> Problem to work on:
Write out the listing below in full and exactly, leaving out every picture.

> Input data:

------------------------------------------------------------------------

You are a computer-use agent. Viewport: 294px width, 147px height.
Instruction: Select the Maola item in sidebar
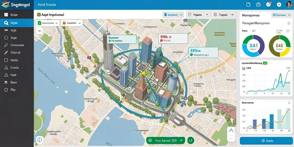17,60
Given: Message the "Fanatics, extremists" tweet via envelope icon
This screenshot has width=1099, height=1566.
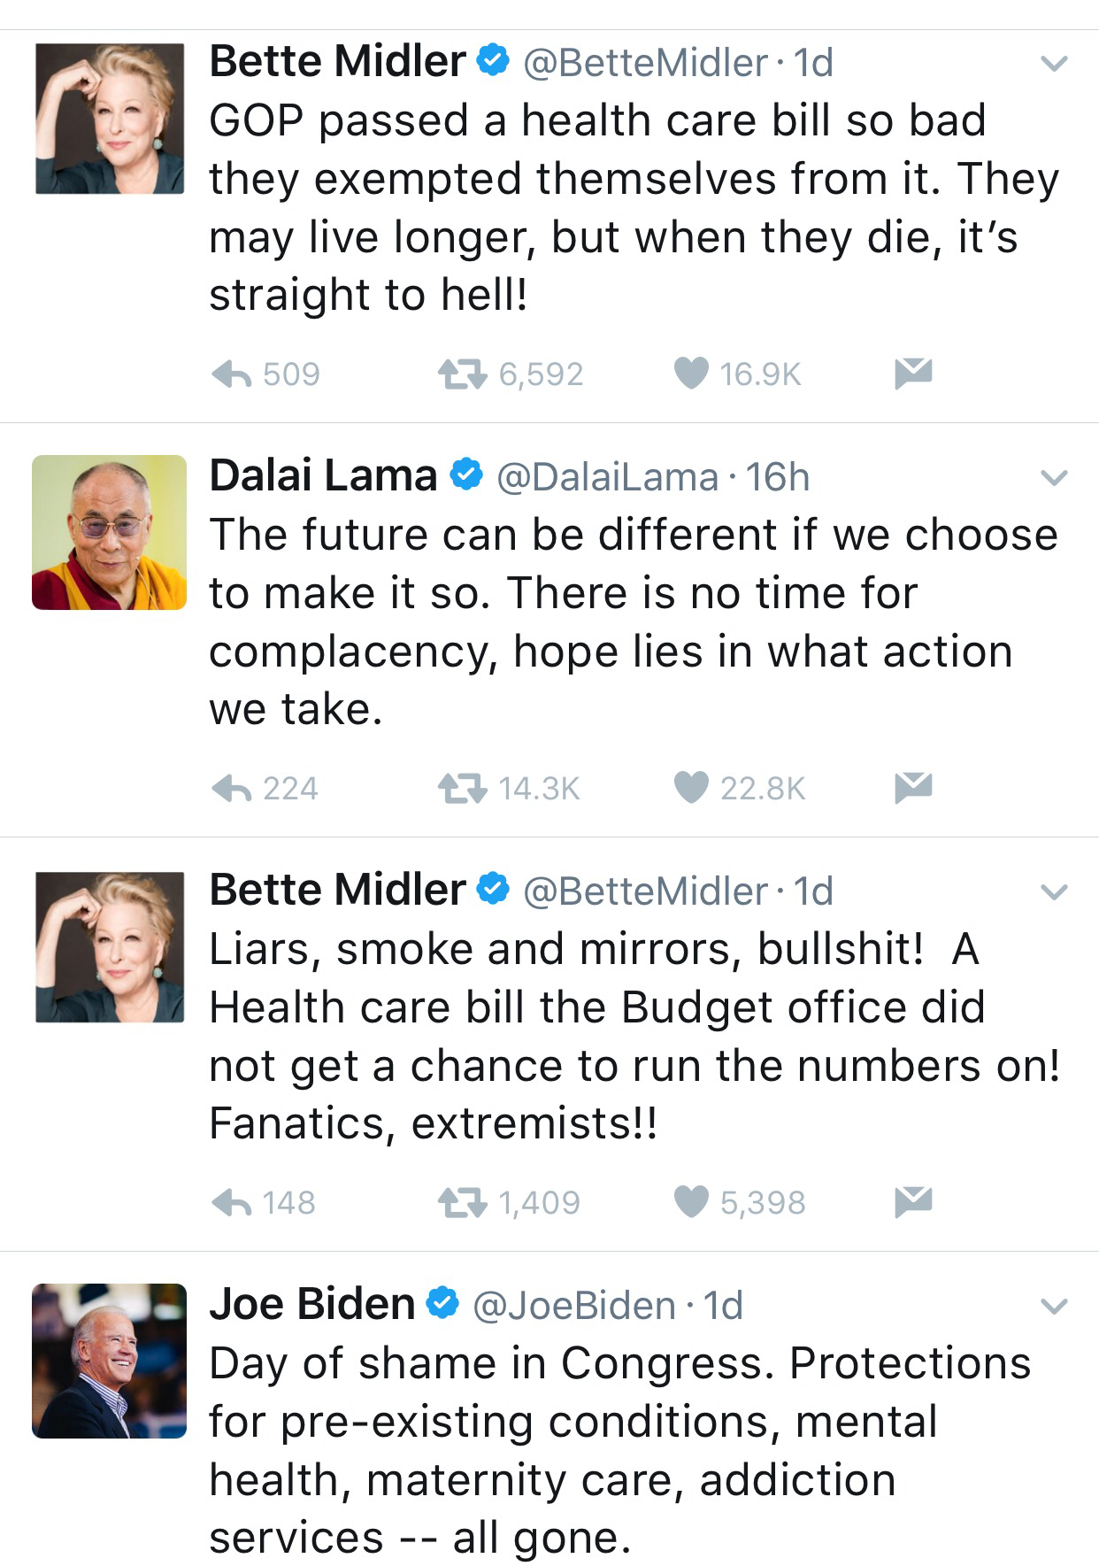Looking at the screenshot, I should [913, 1201].
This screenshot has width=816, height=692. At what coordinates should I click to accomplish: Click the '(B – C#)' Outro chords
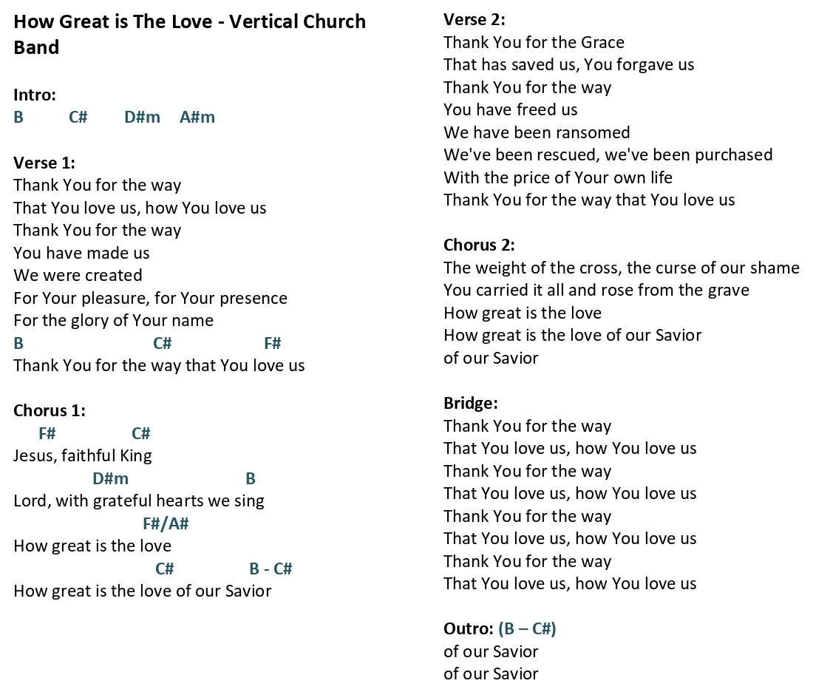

------------------------------------------------------------------------

> Task output:
You are a computer-use agent. Viewport: 294px width, 147px height.
Instruction: Select the Maola item in sidebar
17,60
Given: Message the "Fanatics, extremists" tweet via envelope icon
This screenshot has width=1099, height=1566.
Looking at the screenshot, I should [913, 1201].
This screenshot has width=816, height=692. At what coordinates should I click to accomplish: Click the '(B – C#)' Outro chords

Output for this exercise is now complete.